(Beginning of Data under study)

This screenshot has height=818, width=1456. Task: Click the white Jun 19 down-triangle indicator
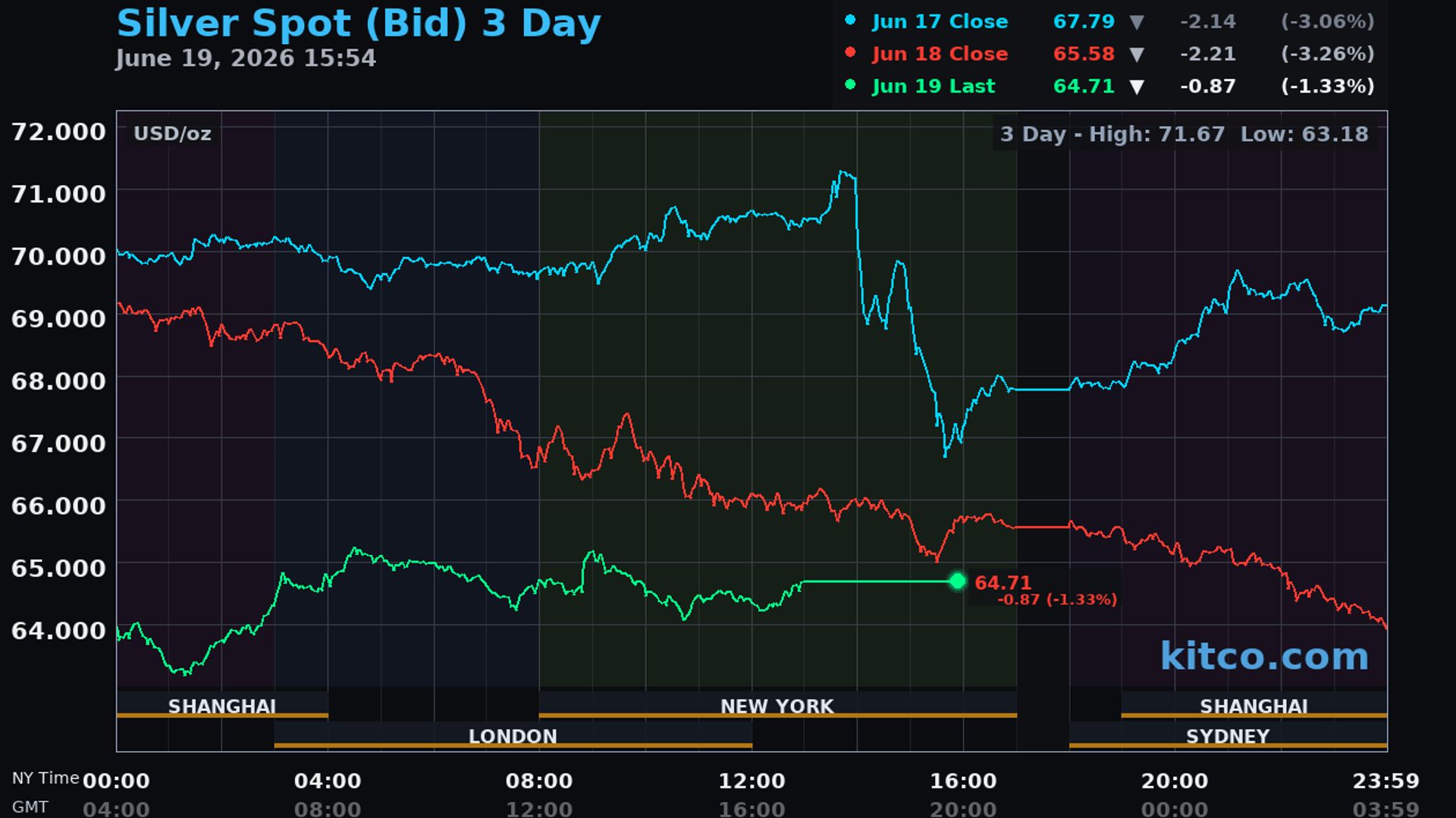click(1136, 87)
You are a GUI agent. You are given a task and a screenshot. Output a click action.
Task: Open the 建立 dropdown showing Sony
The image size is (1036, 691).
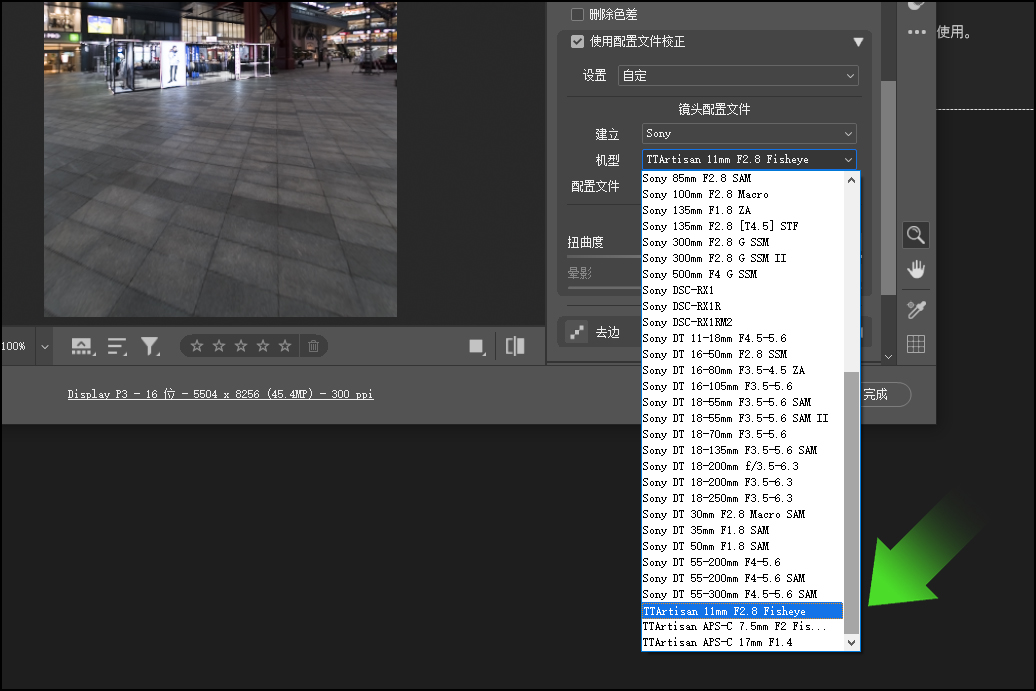click(749, 133)
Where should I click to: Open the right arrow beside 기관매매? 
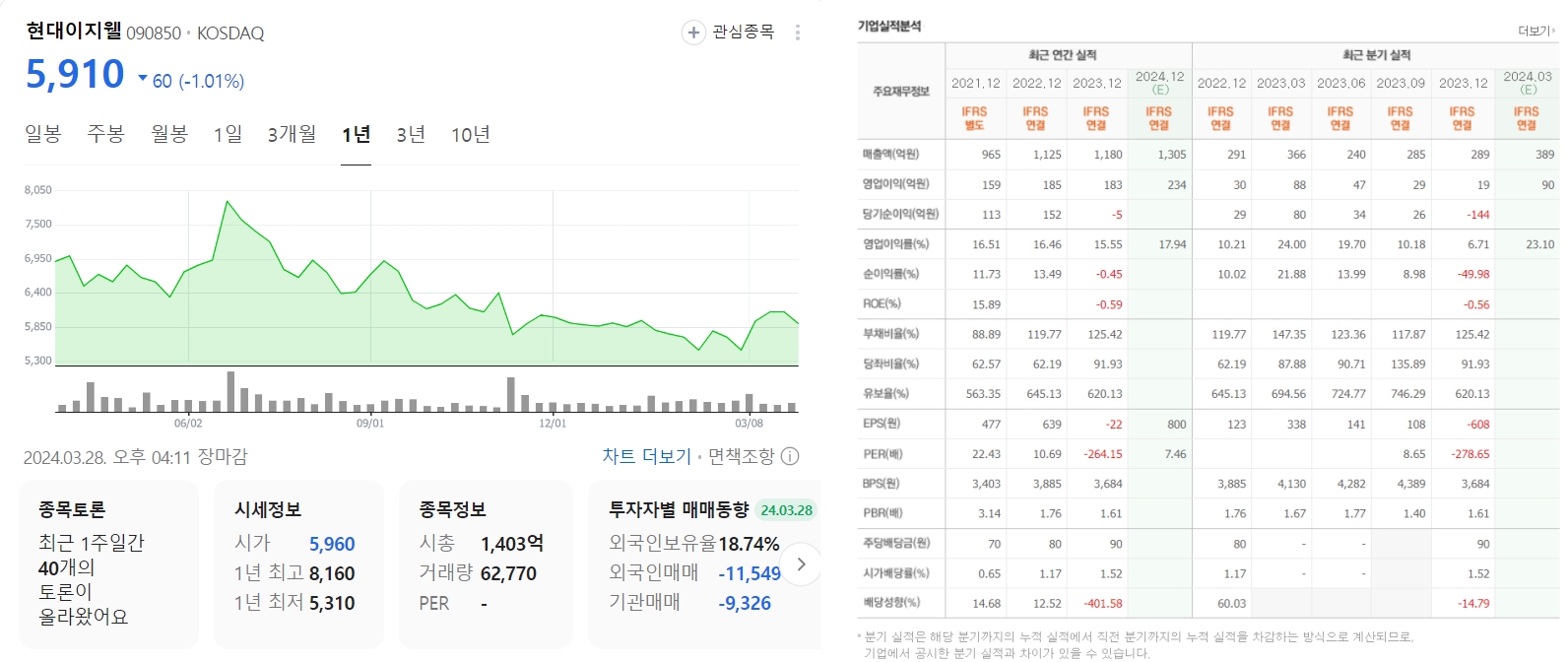tap(802, 563)
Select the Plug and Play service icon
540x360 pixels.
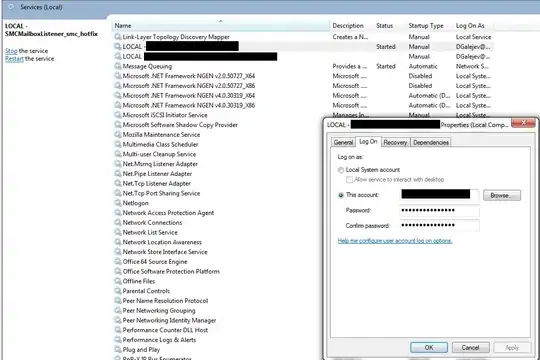pos(118,349)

(End of Data under study)

Reproduce the final stretch of lines exactly: the line containing "The image size is (1036, 691)." through the last line of the data, both included. Pictures do not belong in the copy.

The image size is (1036, 691).
click(749, 133)
Where should I click to: Open the right arrow beside 기관매매? 
tap(802, 563)
Select the Plug and Play service icon
540x360 pixels.
pos(118,349)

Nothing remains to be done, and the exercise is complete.